[Screen-element location records]
◇ ◇ ◇ ◇ ◇ ◇ ◇
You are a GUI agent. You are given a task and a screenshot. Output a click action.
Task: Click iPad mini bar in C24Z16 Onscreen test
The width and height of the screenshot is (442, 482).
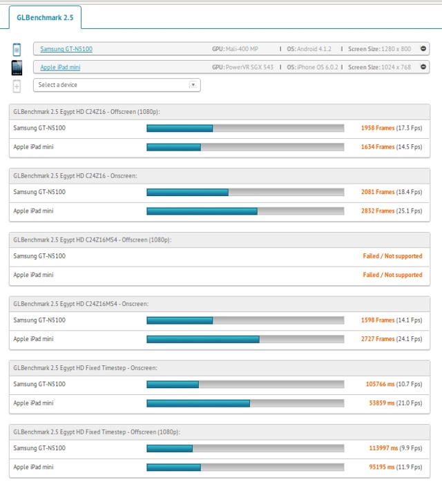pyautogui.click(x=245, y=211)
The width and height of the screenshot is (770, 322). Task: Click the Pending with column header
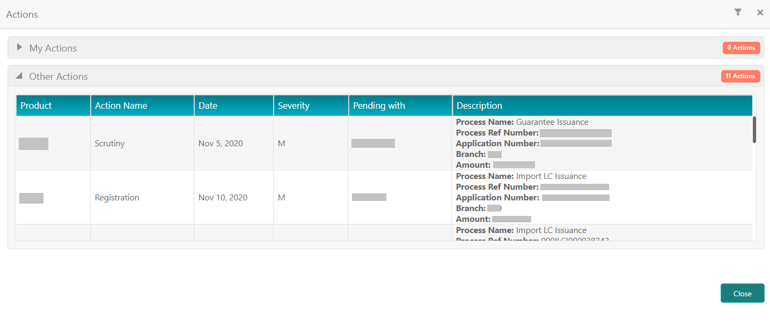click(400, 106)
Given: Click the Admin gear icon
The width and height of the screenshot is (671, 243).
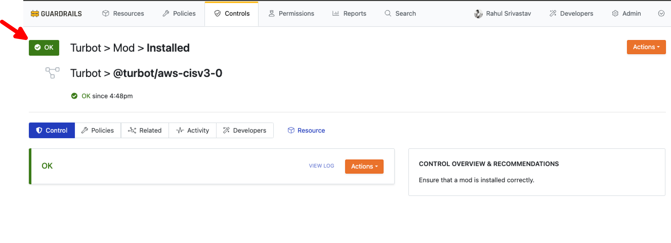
◇ ◇ ◇ ◇ ◇ ◇ ◇
» EXERCISE
Rewrite every line of the items with "screenshot" replaced by "screen capture" and everything else unchanged, leaving the pictures out.

» TASK OUTPUT
You are a GUI agent. You are given a task and a screen capture. Output a click action.
Task: Click iPad mini bar in C24Z16 Onscreen test
The width and height of the screen capture is (442, 482).
pyautogui.click(x=245, y=211)
The width and height of the screen capture is (770, 322). Task: Click the Pending with column header
click(400, 106)
Given: Click the Admin gear icon
The width and height of the screen capture is (671, 243).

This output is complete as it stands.